The Department of Homeland Security has a new plan to consolidate its headquarters – cutting hundreds of millions of dollars in costs while fitting thousands more employees into less space.

The initial plan developed in 2006 called for $3.45 billion to consolidate DHS operations and up to 12,800 employees on the site of the former St. Elizabeths Hospital in Washington, D.C., by the end of fiscal 2016.

But years of repeated congressional budget cuts pushed up the cost to nearly $4 billion and dragged the timeline out to fiscal 2021 and beyond.

Now DHS and GSA - which manages the project for DHS - have an "enhanced" plan in the 2016 budget request that only costs about $2.4 billion — $1 billion less than the original plan. The space individual employees would occupy was also reduced from 230 square feet each to 155.

The reduction would allow the agency to increase the number of employees housed at the new headquarters to about 18,000. A variety of teleworking and hoteling techniques would maximize existing real estate and accommodate more employees.

"The enhanced plan developed by DHS and GSA proposes to save money by reducing overall construction at St. Elizabeths and the space requirements at other locations," a DHS spokeswoman said.

The Federal Emergency Management Agency's headquarters would no longer be built across the street from the site but instead be moved back on the main 176-acre St. Elizabeths campus, according to a project prospectus.

DHS has not come to any final conclusions about whether FEMA would still get its own facility like the Coast Guard or if it would be folded into the existing renovated buildings on campus, according to the agency.

The new plan would be jumpstarted by a GSA request for $380 million to finish the center building – which would house the DHS secretary and its related offices and employees.

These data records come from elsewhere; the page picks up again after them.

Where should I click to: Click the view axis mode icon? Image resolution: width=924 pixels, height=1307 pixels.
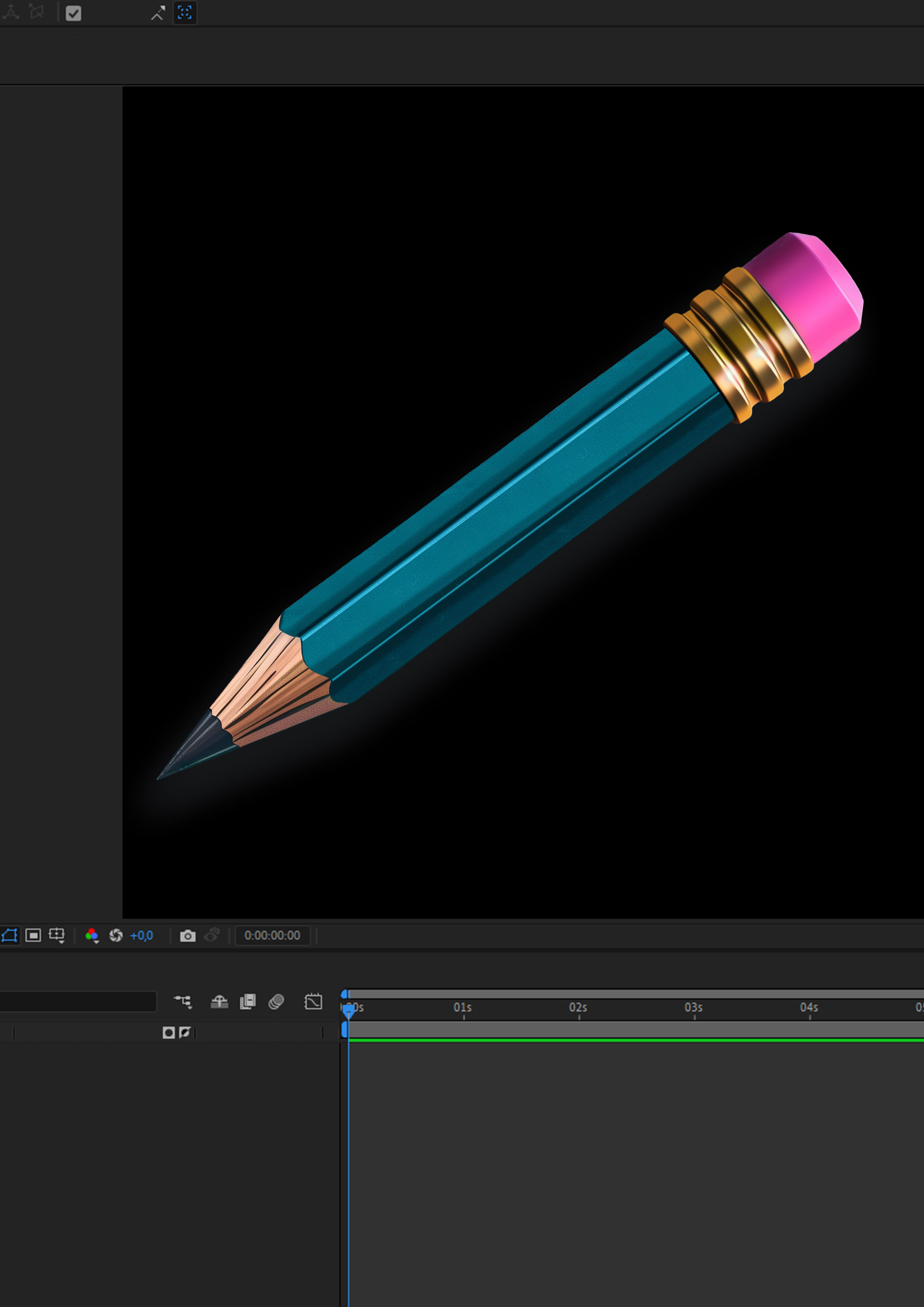pos(37,12)
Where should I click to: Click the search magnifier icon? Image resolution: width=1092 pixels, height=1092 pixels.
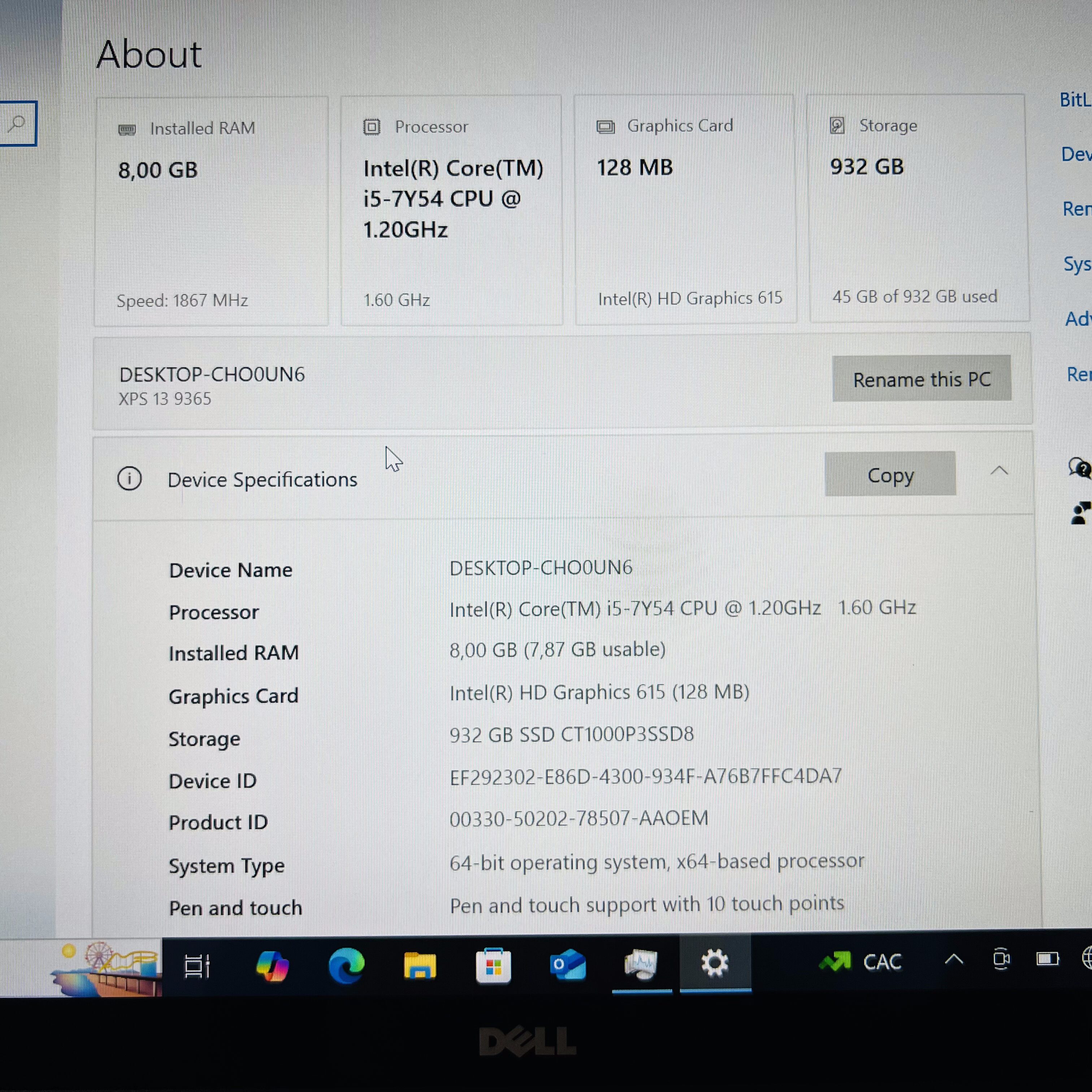click(x=17, y=123)
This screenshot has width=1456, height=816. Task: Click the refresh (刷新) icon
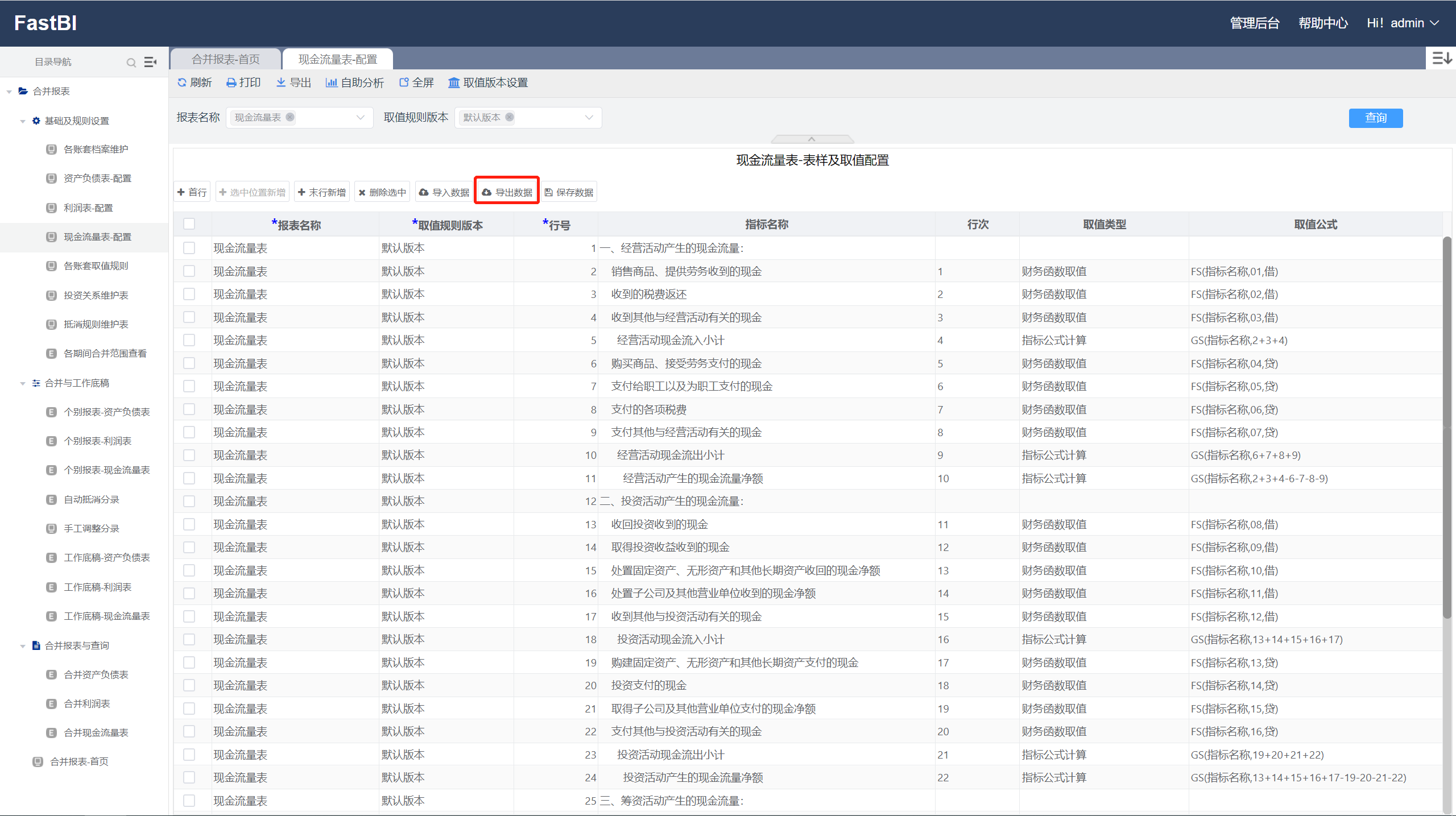pyautogui.click(x=182, y=83)

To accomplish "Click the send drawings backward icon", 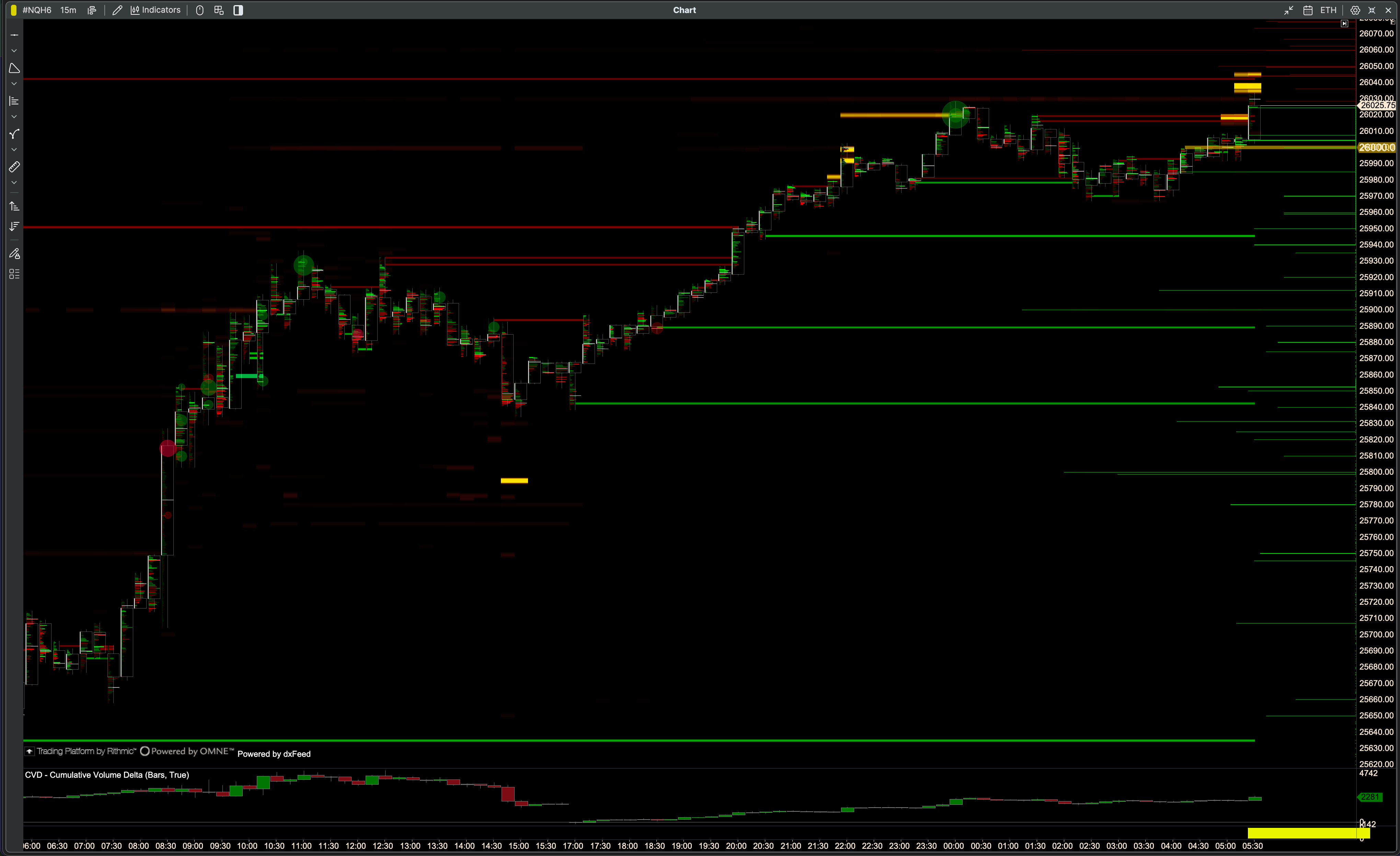I will point(14,227).
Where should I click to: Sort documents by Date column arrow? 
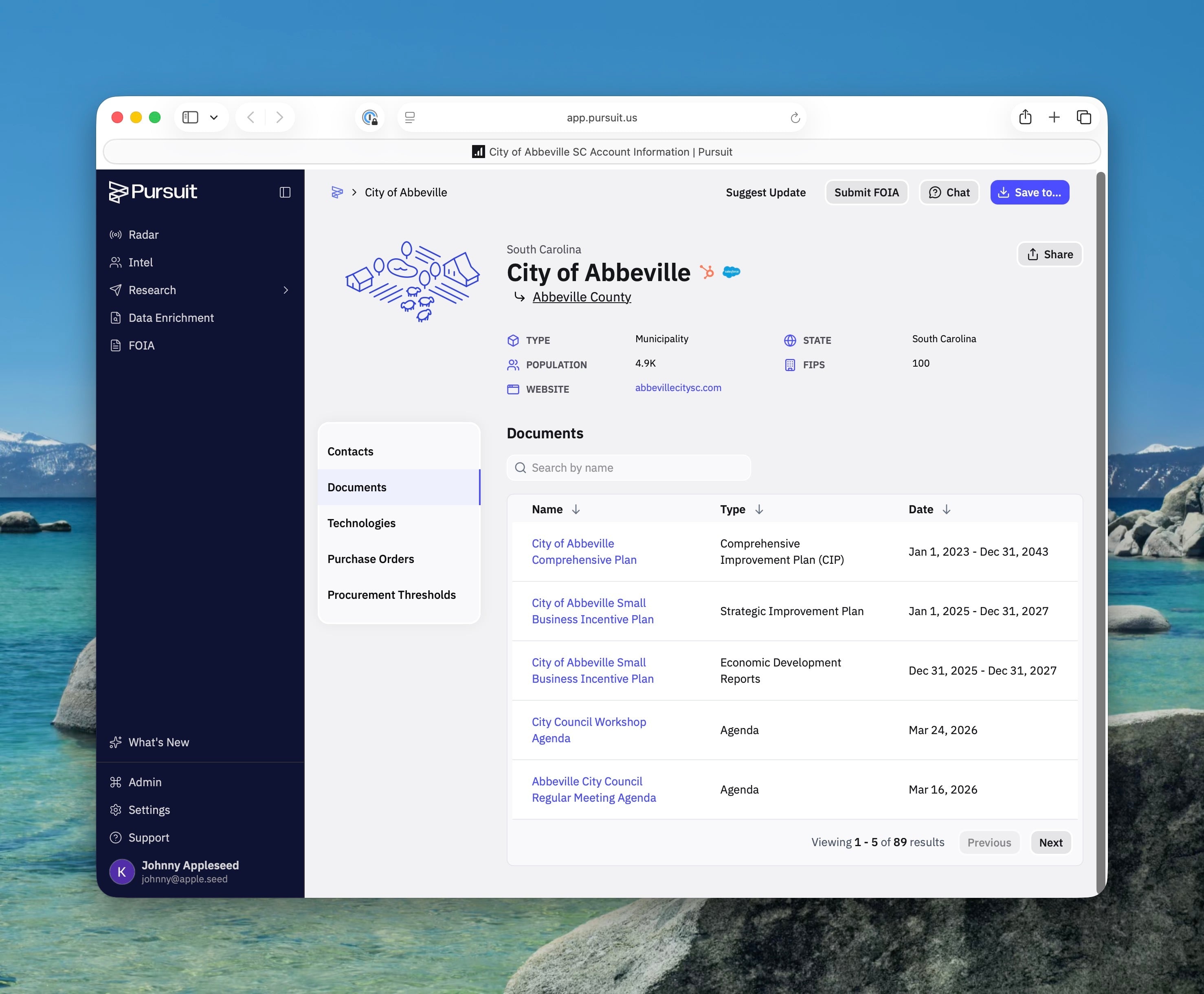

GSA and DHS have already finished aspects of the headquarters campus, including:

  • The $435 million, 1.1 million-square-foot Coast Guard building — completed in 2013 — houses up to 4,000 employees. Featuring a grass roof and a reflecting pool for water runoff, the building received LEED Gold certification, the second-highest rating from the U.S. Green Building Council's Leadership in Energy and Environmental Design program.
  • A number of smaller buildings housing amenities, eating facilities and additional staff space for shared services and maintenance crews.
  • Much of the access road and perimeter fence construction, along with the a lot of the underground infrastructure and utility cables.

The order of construction has also been altered slightly. GSA wants to finish the center building first, with the leadership of the other agencies following closely afterwards. Then facilities for the FEMA headquarters would be finished, followed by space for large numbers of Immigration and Customs Enforcement and Customs and Border Protection employees.

The new project would be completed around fiscal 2021 under the new plan.

The new plan will help lower costs and make the rest of the DHS consolidation a more realistic possibility, according to Chris Cummiskey, former undersecretary for management at DHS and currently an independent consultant on government management issues.

"You know you are not going to get big chunks of money for the project. Getting the DHS secretary onto the campus would make the rest of the dominos start to fall," Cummiskey said. "Finding a way to make that happen is really the task at hand."

He said DHS has consistently said the agency needs a unified and consolidated headquarters to help coordinate functions, share intelligence and make the most of the shared resources the agency offers.

DHs would save money on leasing and operational costs while making the most of its shared location, Cummiskey said.

"The department needs a command and control center of a 21st century nature," Cummiskey said. "And it makes a lot of sense to have one."

Sen. Tom Carper, D-Del., the ranking member of the Senate Homeland Security and Governmental Affairs Committee, said he was encouraged the administration was moving forward with the project with a plan to speed up its completion. The need for a centralized headquarters for DHS is critical, Carper added.

"That said, I have some questions about the new plan which proposes to reduce the size of the project. I look forward to carefully examining the new proposal," Carper said.

Rep. Bennie Thompson, D-Miss., the ranking member of the House Homeland Security Committee, said the project has run into political problems since it was first started, with Republicans increasingly hostile to properly funding its construction.

"I am glad that the Department has worked with the General Services Administration and the Office of Management and Budget on a new, more cost effective plan to better utilize space and resources. That plan however, is contingent on Congress coming together and funding the project and it's difficult to be optimistic as Congress has been holding up full-year funding for the Department for months," Thompson said.